WORK TO COMPLETE:
From the forum thread about laptops, list each part of the car that the racing comparison says gets damaged on the track.

DOCUMENT SECTION:

=======

# I hate laptops. PERIOD.



## JMAA (Sep 4, 2009)

Yeah, they may have whatever they want, but with a snap of a finger, they go boom. I had as home computer only a laptop time ago, and tell me about it: they suck.
I mean, they last not more than a month or two. They suck for gaming as only home computer, and they screw up when having them as a server. When you got nothing more than a laptop (no desk ones), you're screwed unless you bring it outside, but oh dear, talk me about the rain, the climate... that may fuck up our little laptop.
Now as far as I have my desk compy in front of my face right now, the laptop may go fuck itself until I "format c:" it, reinstall windows and having it clean. It was so full of crap.


----------



## ToeClaws (Sep 4, 2009)

Umm... okay, you're complaining that a laptop (probably a cheap consumer model) is no good because it can't do all the things that cheap consumer laptops aren't designed to do.

Let's put this into perspective here, shall we?  If you went to your local Ford dealer, who offers all sorts of vehicles in a wide range of prices and said you wanted a nice car, but only wanted to spend a little money, you leave with a Ford Focus.

So... you drive the Focus a little and decide "You know what?  I want to race this bastard" and you take it to the track and start driving the hell out of it.  You eventually blow out parts on the engine and screw up the steering, wreck the suspension and brakes and get all pissed off because you don't know why you couldn't race it.

=======

DATASET SECTION:
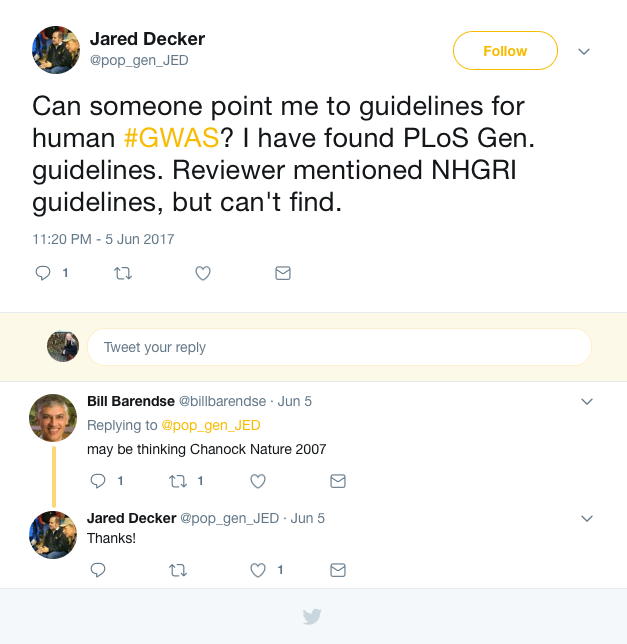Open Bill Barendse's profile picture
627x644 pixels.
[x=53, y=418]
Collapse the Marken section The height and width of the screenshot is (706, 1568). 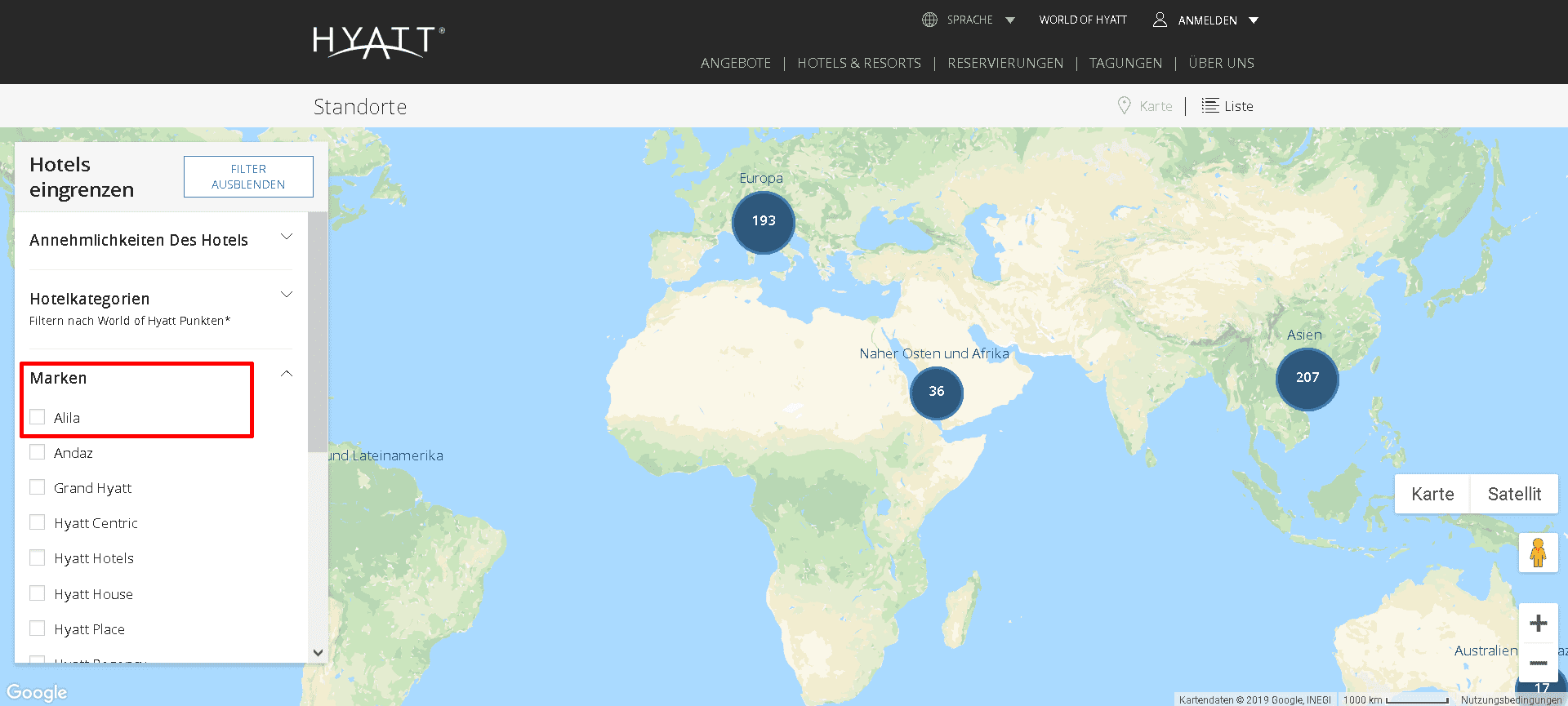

=======

RESULT OF THE TASK:
- Parts on the engine
- The steering
- The suspension
- The brakes